I can’t say I’m terribly excited about what Microsoft is offering in Office Mobile, but it’s a start. Now available on the iPhone, Office Mobile requires an Office 365 subscription, which will give you access to all of Microsoft’s Office apps on up to 5 PCs or Macs, 20 GB of SkyDrive storage, and 60 minutes of Skype calls for $9.99 per month or $99.99 a year for Home Premium.
Why you’d want it
Lots of iPhone apps can view Office files, but few render them properly. Office Mobile, with Microsoft’s layout engine, should at least be able to display your Word documents, Excel spreadsheets, and Powerpoint presentations as they were intended.

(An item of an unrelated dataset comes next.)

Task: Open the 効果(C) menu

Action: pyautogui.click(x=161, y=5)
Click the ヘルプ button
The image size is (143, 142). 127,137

It also gives you a chance to make small edits on the go, but I wouldn’t use it to write a novel.
Some of the cool stuff to be found are features like Resume Reading, which automatically opens Word documents at the place you last left off on your PC. You can also flip through mini PowerPoint slideshows to practice your talking points before a big presentation.
But I wouldn’t bother
It’s basically the equivalent of Google Drive for the iPhone, which is to say it isn’t very good.
Office Mobile will aggregate Office files from your SkyDrive folder, which is nice, but the editing options offered are finicky. Microsoft prefers their own controls before iOS’ own standard actions, making editing a frustrating experience. Doing basic things like select text in Word or tapping on cells in Excel is a chore, and editing itself is complicated.
If you have an Office 365 subscription, it’s something extra that will give you the option to review files, leave comments, and fix typos when you’re away from your Mac or PC, but I don’t see this being a great incentive for jumping into the latest office apps if you’re content with iWork or an older Office suite.
Office Mobile is free to download from the App Store.